Creating an environment in which the atmosphere is collegial and the necessary social support systems for faculty and students are in place so that music-making, teaching, and learning are undertaken in an environment conducive to it is another necessary dimension in these uncertain times. The quality of life in an institution is critical to instruction and learning. This includes freedom from harassment of any kind. Competition can be a resource and a positive motivational and evaluative ingredient in the training ground for musicians. However, there is increasing evidence that negative feedback, criticism without accompanying suggestions of solutions or options, and demeaning arrogance are extremely deleterious to learning.

The politics of music in higher education is not always a pleasant component of our profession, yet its negative aspects flourish in times of crisis. Of course, we are sophisticated enough to know that there are political dimensions in any human transactions. However, I have been struck by the statement that I overheard about the degree of viciousness of politics in higher education being directly related to how little there is to gain. If we fall for political expedience in making decisions, we have abrogated our educational responsibilities. We are watching economics drive educational decisions. Hard-core, open study and discussion of curricular and structural reprioritization in the face of economic realities is reportedly happening in some institutions. But in many others, important elements of musical study, and, sadly, innovative programs in music in higher education, are falling victim to entrenched power relations without comment. A magisterial vision of music in higher education in the twenty-first century is too rare.

Rigid boundaries between music disciplines contribute to our malaise, creating insularity, defensiveness, and lack of awareness of possibilities in the development of knowledge in music. These institutional structures seem to me to be fossils in a period when there is increasing awareness of the importance of interdisciplinary dialogue throughout higher education. Cognitive scientists suggest that larger, more comprehensive categories can allow new connections to be made—provide open-ended opportunities for reflection to yield more substantive thought on how we do our work.

It seems to me that musicology could, for example, provide a welcome general and safe categorical umbrella under which the rigid divisions that exist in some institutions between music history, music theory, ethnomusicology, psychology of music, sociology of music, physics of music, music and medicine, including music therapy, music technology, and music pedagogy can be reexamined. It is possible that a broader rubric will allow some regrouping and reorganization along lines that represent areas of mutual focus, interests, theories, literature, methodologies, and technology. Such considerations need not upset curricular applecarts. These processes need time, thought, and proactive—instead of reactive—decisions.

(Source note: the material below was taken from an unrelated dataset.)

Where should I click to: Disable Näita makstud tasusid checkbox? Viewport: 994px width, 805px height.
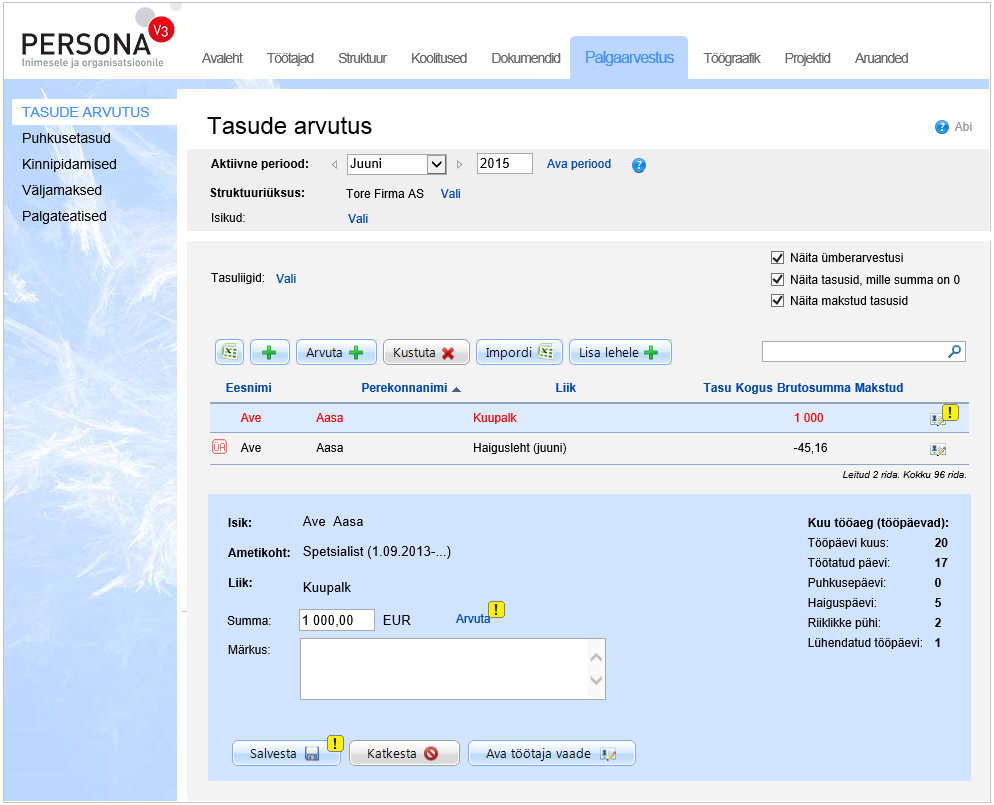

In many communities, the colleges and universities have been bastions of concert music education, and the taxpayers are not clear about what their return on their investment is in such institutions. Truly, a 1992 Harris poll undertaken for the American Council for the Arts indicates that taxpayers believe in the arts, in government support of the arts, and in arts education. This is hard to square with many of the phenomena we are observing. A proactive stance is one that we need to adopt in order to be sure that we have done what we can to contribute to the maintenance of a cultural environment in which the arts flourish.

This brings us to legislative treatment of the arts at the federal level and higher education at the state level. We must do our homework and react to those who are determining and reprioritizing educational spending. We must also encourage our students to perceive themselves as members of a society who are articulate about their art and its role in the cultural life of the United States.